*** Extracted material
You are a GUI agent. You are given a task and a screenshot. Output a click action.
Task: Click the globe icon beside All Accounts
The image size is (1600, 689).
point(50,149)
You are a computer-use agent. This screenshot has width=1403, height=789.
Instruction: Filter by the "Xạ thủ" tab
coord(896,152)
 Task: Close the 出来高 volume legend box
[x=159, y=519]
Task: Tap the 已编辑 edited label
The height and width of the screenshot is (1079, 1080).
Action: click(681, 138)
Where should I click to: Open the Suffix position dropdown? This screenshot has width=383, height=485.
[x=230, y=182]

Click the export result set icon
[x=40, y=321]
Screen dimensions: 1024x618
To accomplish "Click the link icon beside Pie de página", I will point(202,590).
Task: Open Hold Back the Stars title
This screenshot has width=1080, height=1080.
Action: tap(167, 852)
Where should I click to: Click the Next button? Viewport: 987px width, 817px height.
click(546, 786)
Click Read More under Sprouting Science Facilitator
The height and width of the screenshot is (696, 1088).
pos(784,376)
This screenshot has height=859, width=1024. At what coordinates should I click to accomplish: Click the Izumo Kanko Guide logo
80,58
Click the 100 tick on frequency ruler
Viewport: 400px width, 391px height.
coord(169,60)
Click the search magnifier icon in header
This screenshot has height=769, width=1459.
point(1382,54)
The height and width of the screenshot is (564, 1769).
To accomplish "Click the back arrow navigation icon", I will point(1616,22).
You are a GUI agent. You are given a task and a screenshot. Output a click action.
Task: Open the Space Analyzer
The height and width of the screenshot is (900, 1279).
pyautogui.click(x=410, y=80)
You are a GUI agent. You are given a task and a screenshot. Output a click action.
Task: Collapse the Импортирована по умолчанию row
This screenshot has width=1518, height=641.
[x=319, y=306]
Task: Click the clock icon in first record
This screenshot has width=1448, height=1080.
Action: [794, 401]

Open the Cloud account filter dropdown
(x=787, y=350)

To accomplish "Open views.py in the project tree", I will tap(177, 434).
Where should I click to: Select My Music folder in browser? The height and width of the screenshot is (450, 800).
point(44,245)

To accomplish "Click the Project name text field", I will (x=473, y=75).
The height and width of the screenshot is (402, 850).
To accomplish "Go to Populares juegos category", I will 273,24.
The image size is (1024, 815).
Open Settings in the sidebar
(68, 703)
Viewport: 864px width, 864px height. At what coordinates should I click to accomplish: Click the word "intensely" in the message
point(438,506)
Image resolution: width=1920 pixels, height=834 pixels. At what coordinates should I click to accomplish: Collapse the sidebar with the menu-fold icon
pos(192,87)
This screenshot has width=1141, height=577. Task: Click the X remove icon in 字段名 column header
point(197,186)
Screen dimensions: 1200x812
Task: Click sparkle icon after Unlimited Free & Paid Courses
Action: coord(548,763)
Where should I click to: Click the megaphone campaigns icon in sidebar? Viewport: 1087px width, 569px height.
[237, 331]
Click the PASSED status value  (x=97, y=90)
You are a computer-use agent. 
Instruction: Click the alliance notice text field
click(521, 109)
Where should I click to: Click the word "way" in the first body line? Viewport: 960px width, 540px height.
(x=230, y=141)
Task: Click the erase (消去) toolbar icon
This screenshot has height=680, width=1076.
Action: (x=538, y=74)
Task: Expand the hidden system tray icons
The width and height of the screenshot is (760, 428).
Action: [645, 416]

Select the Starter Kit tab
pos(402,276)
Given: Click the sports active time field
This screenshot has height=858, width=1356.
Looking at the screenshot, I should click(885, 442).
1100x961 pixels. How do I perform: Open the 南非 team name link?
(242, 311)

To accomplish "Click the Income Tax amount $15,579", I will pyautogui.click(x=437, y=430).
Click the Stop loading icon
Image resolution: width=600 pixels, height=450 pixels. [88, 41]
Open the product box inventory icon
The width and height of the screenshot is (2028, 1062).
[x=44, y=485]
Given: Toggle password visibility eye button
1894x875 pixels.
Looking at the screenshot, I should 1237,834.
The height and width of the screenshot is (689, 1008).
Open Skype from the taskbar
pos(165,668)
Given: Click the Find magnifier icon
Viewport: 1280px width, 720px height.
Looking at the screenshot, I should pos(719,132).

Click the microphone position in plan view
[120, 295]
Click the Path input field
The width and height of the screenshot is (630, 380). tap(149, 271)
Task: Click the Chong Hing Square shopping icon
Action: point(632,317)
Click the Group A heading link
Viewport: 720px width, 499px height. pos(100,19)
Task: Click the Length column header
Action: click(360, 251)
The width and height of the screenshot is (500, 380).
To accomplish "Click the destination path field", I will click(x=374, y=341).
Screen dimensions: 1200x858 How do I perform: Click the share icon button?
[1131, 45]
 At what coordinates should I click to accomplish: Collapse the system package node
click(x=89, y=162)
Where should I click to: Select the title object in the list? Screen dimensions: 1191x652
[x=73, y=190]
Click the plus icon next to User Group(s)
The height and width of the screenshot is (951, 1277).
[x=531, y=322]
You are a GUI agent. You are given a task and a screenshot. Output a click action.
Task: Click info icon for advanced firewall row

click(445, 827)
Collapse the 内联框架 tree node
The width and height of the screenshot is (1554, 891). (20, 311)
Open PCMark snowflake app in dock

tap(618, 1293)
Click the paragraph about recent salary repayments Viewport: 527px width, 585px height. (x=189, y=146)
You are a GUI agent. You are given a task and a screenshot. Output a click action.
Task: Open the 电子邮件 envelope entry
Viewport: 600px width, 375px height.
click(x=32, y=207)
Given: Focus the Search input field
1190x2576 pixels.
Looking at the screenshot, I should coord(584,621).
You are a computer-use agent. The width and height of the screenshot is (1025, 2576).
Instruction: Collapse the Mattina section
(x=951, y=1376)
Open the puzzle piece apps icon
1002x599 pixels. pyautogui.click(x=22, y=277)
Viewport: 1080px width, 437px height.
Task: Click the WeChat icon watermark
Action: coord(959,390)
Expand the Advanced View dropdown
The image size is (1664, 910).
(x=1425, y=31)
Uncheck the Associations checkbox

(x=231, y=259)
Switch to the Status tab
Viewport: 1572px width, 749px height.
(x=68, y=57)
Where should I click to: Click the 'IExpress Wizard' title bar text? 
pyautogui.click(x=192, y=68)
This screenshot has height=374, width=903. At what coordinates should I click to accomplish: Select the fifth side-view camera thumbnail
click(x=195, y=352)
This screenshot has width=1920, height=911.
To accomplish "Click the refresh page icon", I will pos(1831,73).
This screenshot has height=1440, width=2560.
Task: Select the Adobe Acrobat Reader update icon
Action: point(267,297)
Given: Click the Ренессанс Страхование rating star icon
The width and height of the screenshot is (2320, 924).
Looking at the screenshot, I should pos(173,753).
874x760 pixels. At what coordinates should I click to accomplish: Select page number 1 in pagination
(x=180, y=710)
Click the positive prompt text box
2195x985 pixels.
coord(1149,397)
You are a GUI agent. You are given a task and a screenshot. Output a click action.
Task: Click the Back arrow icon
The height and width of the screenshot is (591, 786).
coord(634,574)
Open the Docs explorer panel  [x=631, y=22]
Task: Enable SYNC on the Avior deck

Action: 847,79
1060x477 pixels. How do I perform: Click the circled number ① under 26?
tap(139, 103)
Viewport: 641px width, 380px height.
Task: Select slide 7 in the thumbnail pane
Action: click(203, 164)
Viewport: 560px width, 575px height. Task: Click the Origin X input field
******
▸ **Task**: Send back an exact copy of only the lines from the line with "1190x2576 pixels." up to and including the line with "Given: Click the Ренессанс" in the data above.

▸ **Expected output**:
1190x2576 pixels.
Looking at the screenshot, I should coord(584,621).
You are a computer-use agent. The width and height of the screenshot is (1025, 2576).
Instruction: Collapse the Mattina section
(x=951, y=1376)
Open the puzzle piece apps icon
1002x599 pixels. pyautogui.click(x=22, y=277)
Viewport: 1080px width, 437px height.
Task: Click the WeChat icon watermark
Action: coord(959,390)
Expand the Advanced View dropdown
The image size is (1664, 910).
(x=1425, y=31)
Uncheck the Associations checkbox

(x=231, y=259)
Switch to the Status tab
Viewport: 1572px width, 749px height.
(x=68, y=57)
Where should I click to: Click the 'IExpress Wizard' title bar text? 
pyautogui.click(x=192, y=68)
This screenshot has height=374, width=903. At what coordinates should I click to accomplish: Select the fifth side-view camera thumbnail
click(x=195, y=352)
This screenshot has width=1920, height=911.
To accomplish "Click the refresh page icon", I will pos(1831,73).
This screenshot has height=1440, width=2560.
Task: Select the Adobe Acrobat Reader update icon
Action: point(267,297)
Given: Click the Ренессанс Страхование rating star icon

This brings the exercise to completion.